BIG CYPRESS — History is known for containing the greatest lessons needed for a nation to grow, and for the Seminole Tribe, these lessons are a symbol of good fortune and hope for the future.
On Aug. 10, Tribal members gathered at the Big Cypress Tribal Oak on the side of Josie Billie Highway to honor a location that has remained instrumental in Tribal affairs and culture since the 1950s. Where this tree has stood for decades is where countless community members and leaders have sat for shade, stood in arms and discussed the future of the unconquered Seminoles.
Originally used as a meeting point to discuss the Tribe’s constitution, the tree is now a focal point of remembrance and appreciation for the Tribe’s fight for sovereignty. In commemorating this tree, the community has made a statement that the past will never be forgotten and the future will always remain hopeful.

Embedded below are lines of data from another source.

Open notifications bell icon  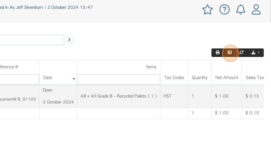tap(240, 9)
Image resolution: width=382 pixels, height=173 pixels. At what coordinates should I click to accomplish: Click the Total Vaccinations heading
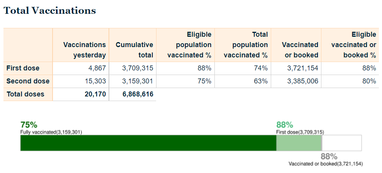coord(50,11)
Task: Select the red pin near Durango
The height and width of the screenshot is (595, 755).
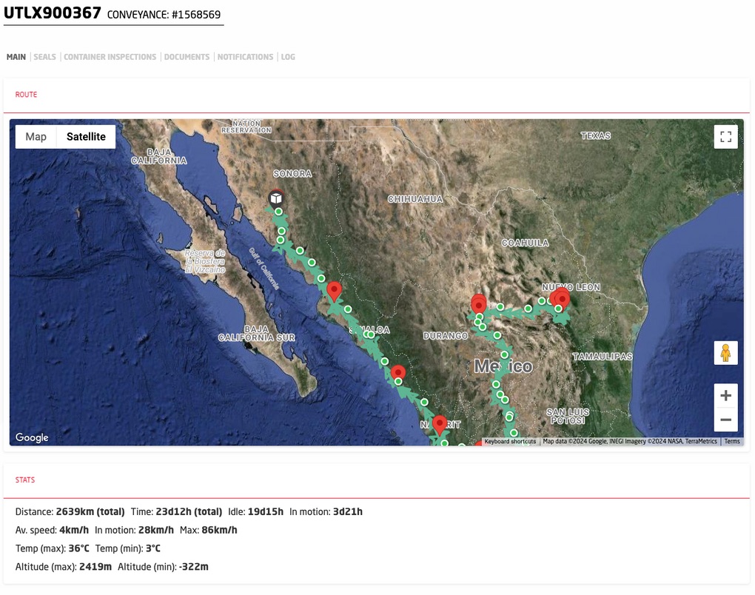Action: 478,304
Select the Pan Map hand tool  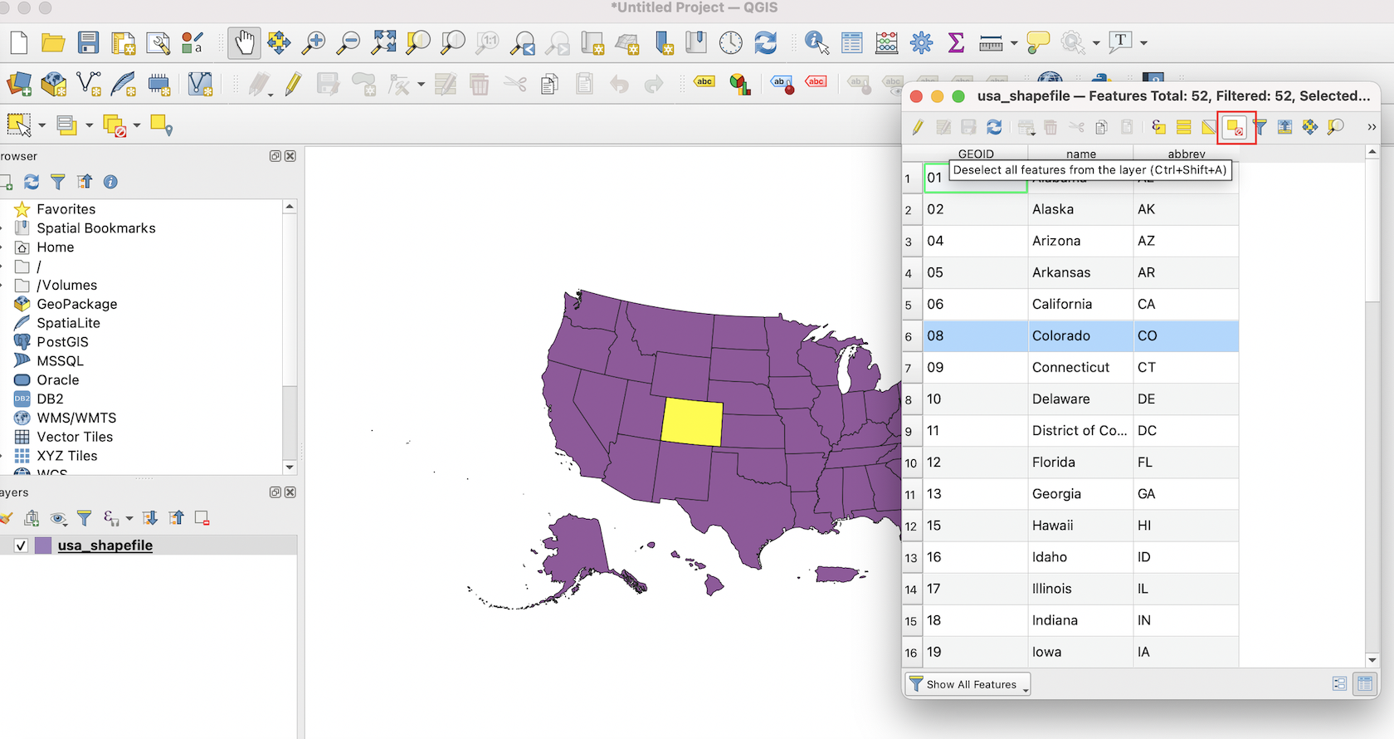point(244,42)
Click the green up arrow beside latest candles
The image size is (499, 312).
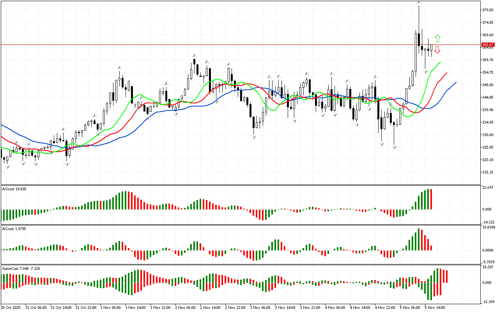[x=437, y=38]
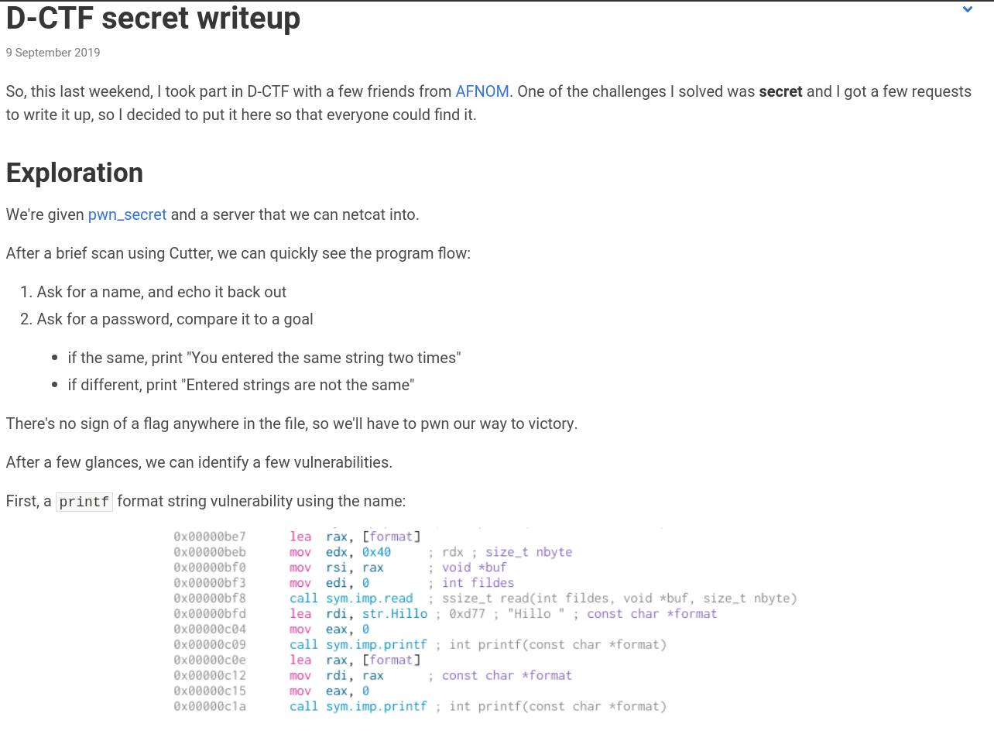Image resolution: width=994 pixels, height=734 pixels.
Task: Click the bold word secret in intro
Action: click(780, 91)
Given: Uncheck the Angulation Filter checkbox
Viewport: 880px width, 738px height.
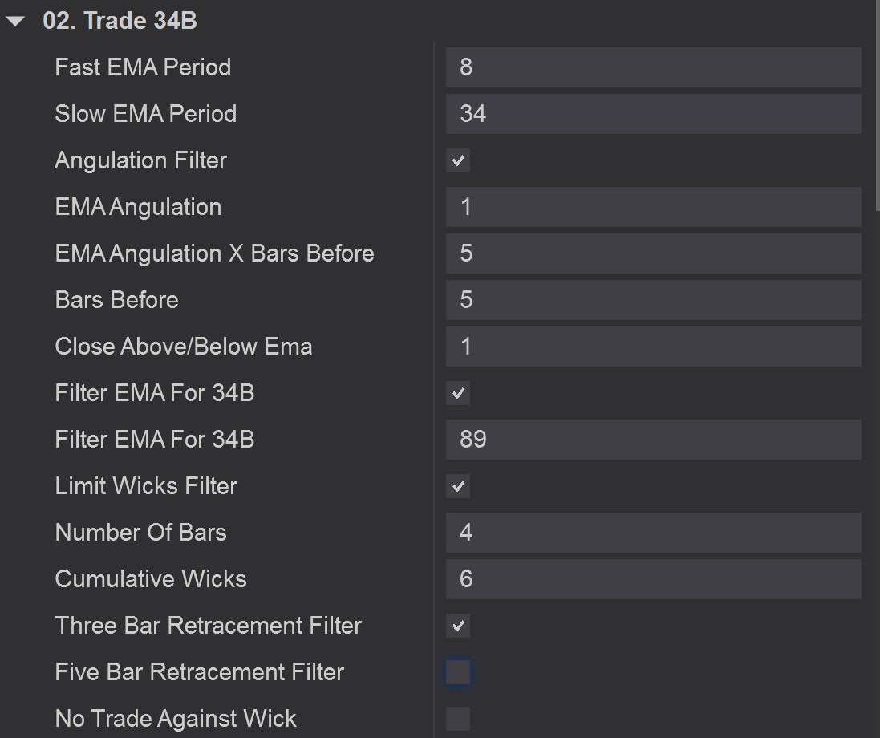Looking at the screenshot, I should pos(458,160).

To mark the location’s significance, the Tribal Historic Preservation Office unveiled a bronze plaque that explains the oak’s impact in the Big Cypress community.
Written on the plaque is the memory of Frank Billie, of the Wind Clan, who previously owned the house built next to the tree, and Jimmy O’Toole Osceola, of the Panther Clan, both who served as representatives from Big Cypress on the Tribe’s Constitutional Committee. It also acknowledges key leaders who helped shape the Tribe’s future: Frank Billie, John Cypress, Willie Frank, Jimmy Cypress and Johnson Billie.
Nearly 100 people attended the unveiling. Speakers included Board President Mitchell Cypress, Big Cypress Board Rep. Joe Frank, Big Cypress Councilman Mondo Tiger, Carol Cypress, Sue Jane Cypress and the Tribe’s royalty – Miss Florida Seminole Randee Osceola and Jr. Miss Florida Seminole Kailani Osceola.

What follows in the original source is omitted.